Task brief:
Say how many lines in the records hold the word "computer", and give nothing but that number.
--- Provided material Enclosed Below ---
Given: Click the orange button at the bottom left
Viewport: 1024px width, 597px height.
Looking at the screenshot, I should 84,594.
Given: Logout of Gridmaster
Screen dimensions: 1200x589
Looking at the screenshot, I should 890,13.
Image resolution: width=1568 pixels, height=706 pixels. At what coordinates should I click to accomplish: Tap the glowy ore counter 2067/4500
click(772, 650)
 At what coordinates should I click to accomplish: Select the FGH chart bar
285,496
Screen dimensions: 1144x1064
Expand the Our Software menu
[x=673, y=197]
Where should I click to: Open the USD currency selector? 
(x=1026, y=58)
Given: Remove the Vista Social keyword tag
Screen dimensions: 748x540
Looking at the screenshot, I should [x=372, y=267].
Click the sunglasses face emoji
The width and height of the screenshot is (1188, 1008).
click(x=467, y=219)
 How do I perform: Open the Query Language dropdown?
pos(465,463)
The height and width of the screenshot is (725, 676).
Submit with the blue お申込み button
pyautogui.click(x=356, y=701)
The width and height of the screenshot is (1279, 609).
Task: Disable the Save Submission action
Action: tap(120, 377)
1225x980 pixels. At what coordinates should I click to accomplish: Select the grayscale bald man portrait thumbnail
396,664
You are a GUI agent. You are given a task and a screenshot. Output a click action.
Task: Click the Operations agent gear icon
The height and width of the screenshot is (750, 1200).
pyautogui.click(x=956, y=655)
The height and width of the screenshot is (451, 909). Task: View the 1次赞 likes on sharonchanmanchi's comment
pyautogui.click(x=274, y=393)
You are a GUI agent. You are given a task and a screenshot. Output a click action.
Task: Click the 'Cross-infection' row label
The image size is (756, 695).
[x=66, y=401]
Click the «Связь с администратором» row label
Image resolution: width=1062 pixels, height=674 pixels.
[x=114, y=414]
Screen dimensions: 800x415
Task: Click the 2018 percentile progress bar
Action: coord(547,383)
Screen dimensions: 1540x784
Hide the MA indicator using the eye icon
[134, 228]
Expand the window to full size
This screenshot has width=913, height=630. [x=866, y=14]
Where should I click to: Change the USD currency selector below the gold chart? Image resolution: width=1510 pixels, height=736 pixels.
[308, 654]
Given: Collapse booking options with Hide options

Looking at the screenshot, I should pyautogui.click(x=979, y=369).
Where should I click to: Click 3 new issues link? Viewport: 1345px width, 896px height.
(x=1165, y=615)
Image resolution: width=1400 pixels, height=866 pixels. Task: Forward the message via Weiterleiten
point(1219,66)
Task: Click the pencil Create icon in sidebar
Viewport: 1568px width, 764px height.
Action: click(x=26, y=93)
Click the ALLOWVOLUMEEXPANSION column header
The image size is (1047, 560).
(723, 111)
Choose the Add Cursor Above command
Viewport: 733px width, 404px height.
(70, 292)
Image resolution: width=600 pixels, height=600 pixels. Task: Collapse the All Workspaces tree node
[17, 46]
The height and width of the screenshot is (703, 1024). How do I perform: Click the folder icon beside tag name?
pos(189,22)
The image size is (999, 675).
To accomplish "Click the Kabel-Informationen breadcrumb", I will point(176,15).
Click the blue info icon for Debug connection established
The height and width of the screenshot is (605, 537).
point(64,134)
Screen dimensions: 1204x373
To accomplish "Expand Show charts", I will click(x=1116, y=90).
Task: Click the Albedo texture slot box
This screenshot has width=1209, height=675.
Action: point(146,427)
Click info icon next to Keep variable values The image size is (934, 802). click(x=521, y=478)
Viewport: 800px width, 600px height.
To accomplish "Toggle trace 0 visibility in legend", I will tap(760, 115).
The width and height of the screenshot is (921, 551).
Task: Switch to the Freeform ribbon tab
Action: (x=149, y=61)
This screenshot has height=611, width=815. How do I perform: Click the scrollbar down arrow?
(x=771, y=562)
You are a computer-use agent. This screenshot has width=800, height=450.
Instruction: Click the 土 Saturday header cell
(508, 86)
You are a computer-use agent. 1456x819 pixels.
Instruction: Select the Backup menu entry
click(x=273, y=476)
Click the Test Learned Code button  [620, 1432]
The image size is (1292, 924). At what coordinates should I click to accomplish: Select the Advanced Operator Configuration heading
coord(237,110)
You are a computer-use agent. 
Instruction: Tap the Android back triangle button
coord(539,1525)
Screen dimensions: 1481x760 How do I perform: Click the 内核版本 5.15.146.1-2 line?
--- End of Enclosed Provided material ---
Result:
3